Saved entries
═══

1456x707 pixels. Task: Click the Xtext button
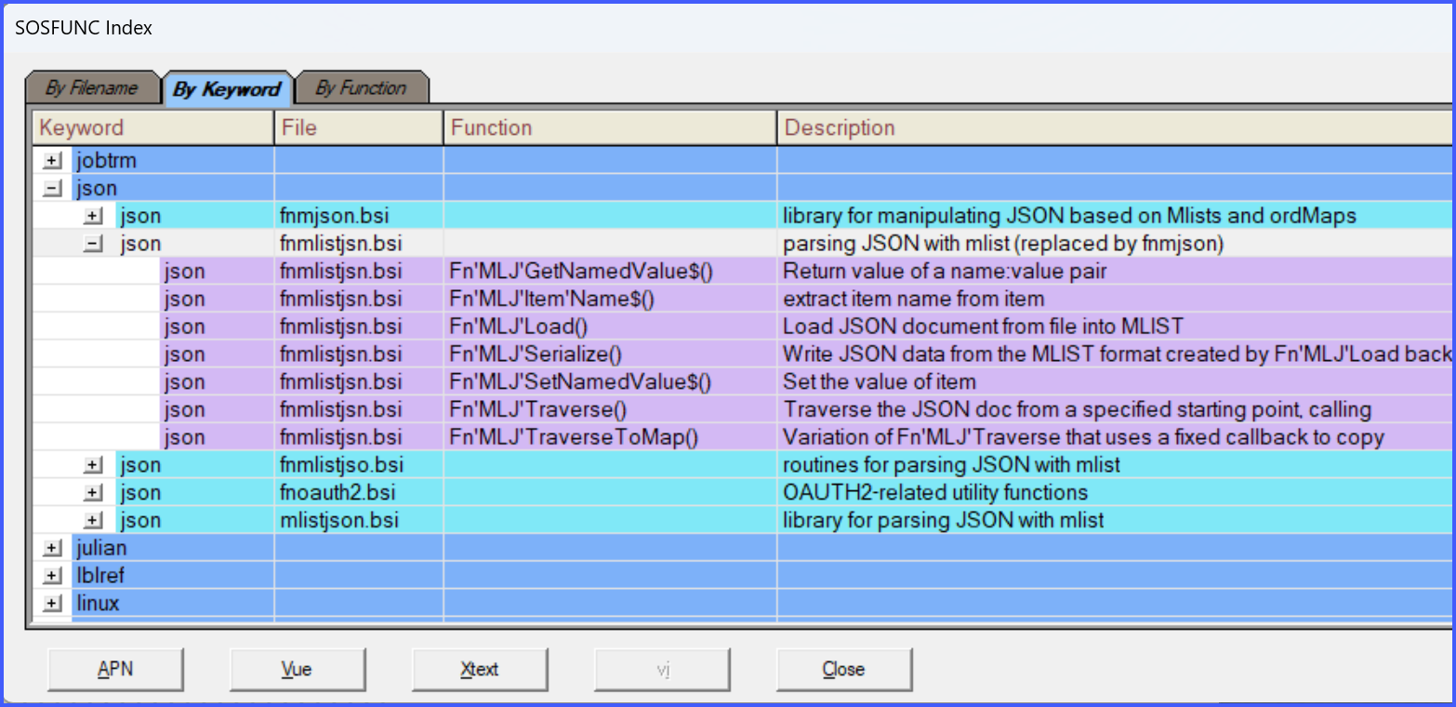(x=480, y=669)
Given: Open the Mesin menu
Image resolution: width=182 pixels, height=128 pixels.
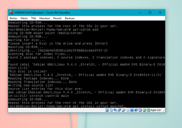Looking at the screenshot, I should [24, 18].
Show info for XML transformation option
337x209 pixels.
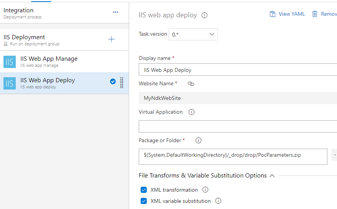pyautogui.click(x=205, y=190)
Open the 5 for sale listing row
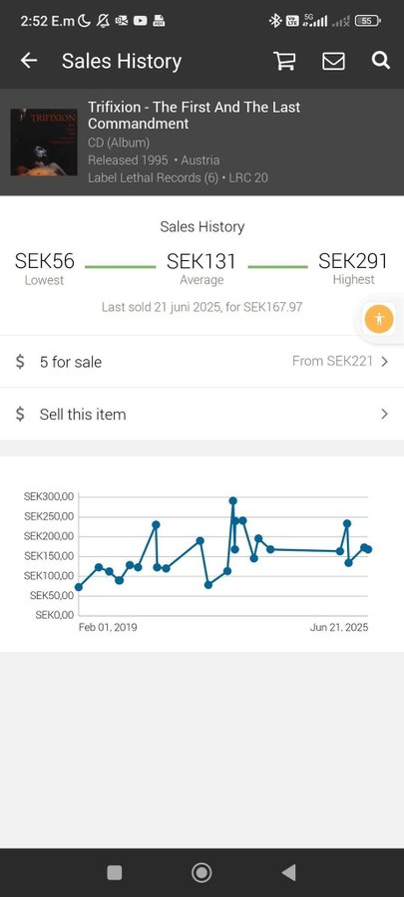The height and width of the screenshot is (897, 404). (x=202, y=362)
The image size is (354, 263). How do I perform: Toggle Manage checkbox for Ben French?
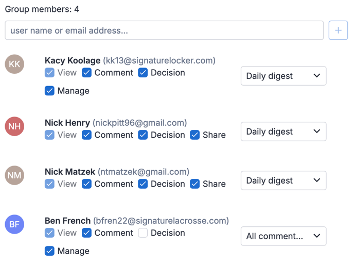[x=49, y=251]
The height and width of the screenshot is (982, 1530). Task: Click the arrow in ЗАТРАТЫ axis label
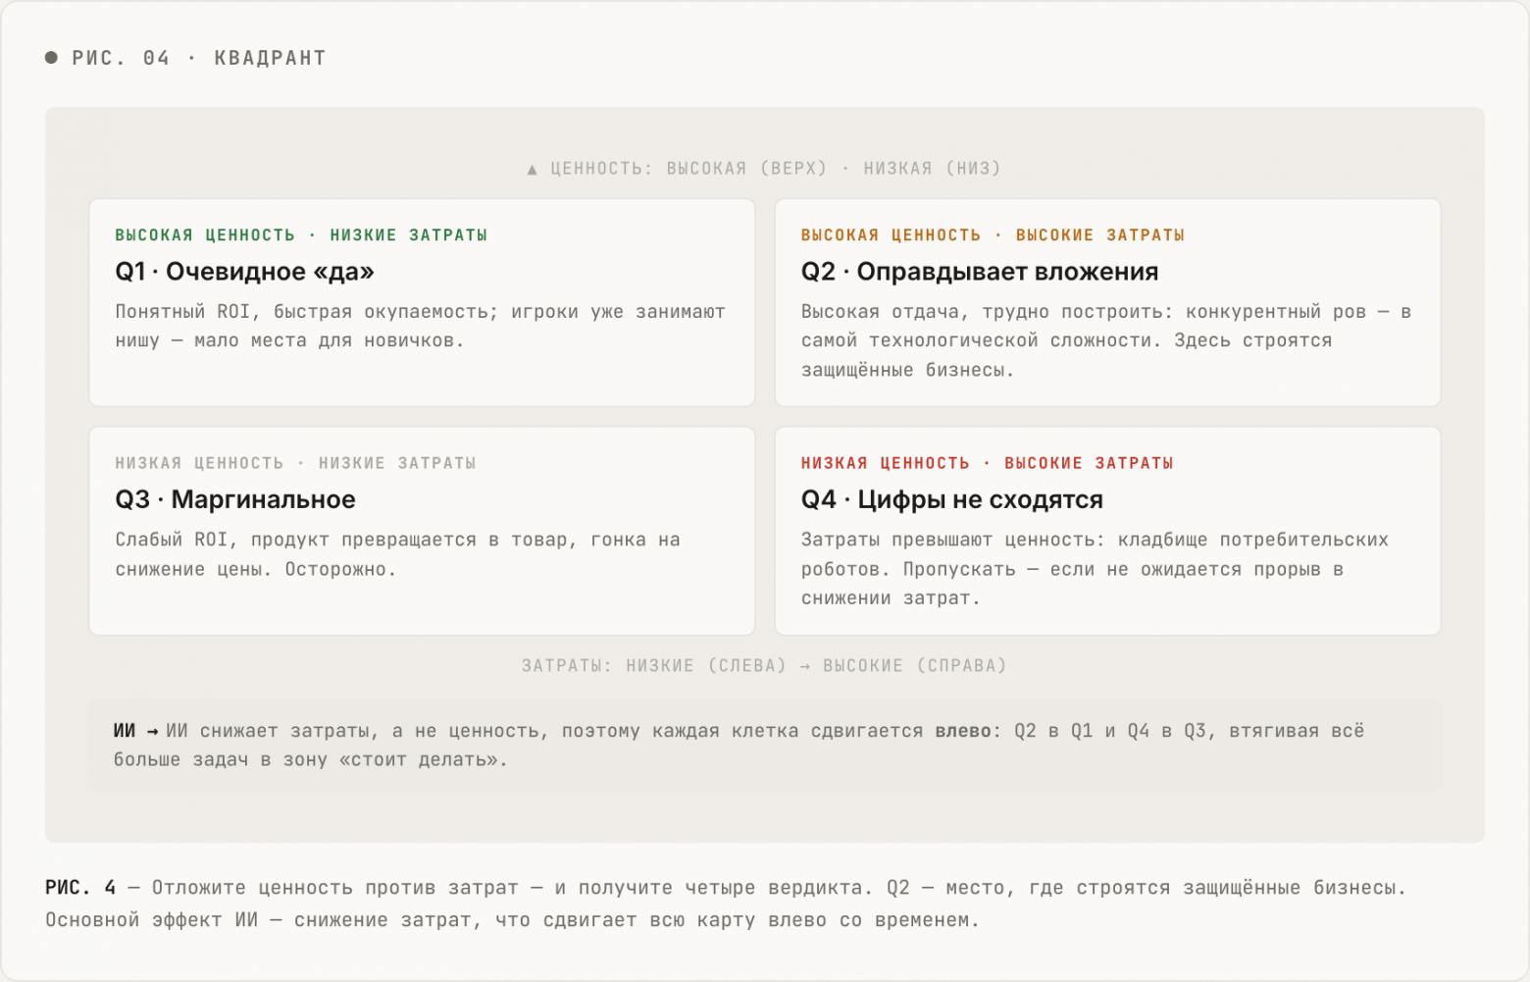(805, 666)
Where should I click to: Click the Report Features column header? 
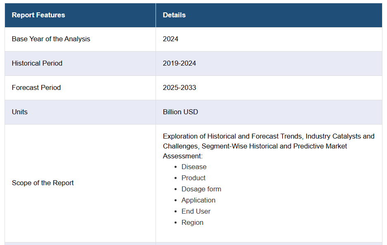38,15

═══

Problem description>
Reproduce the complete set of records verbatim and omit the pictures.

Finished exercise>
1456x707 pixels. Task: Click the Xtext button
(x=480, y=669)
Given: Open the Mesin menu
Image resolution: width=182 pixels, height=128 pixels.
Looking at the screenshot, I should [24, 18].
Show info for XML transformation option
337x209 pixels.
pyautogui.click(x=205, y=190)
Open the 5 for sale listing row
The height and width of the screenshot is (897, 404). (x=202, y=362)
The image size is (354, 263). How do I perform: Toggle Manage checkbox for Ben French?
[x=49, y=251]
The height and width of the screenshot is (982, 1530). Task: Click the arrow in ЗАТРАТЫ axis label
(805, 666)
Where should I click to: Click the Report Features column header? 
38,15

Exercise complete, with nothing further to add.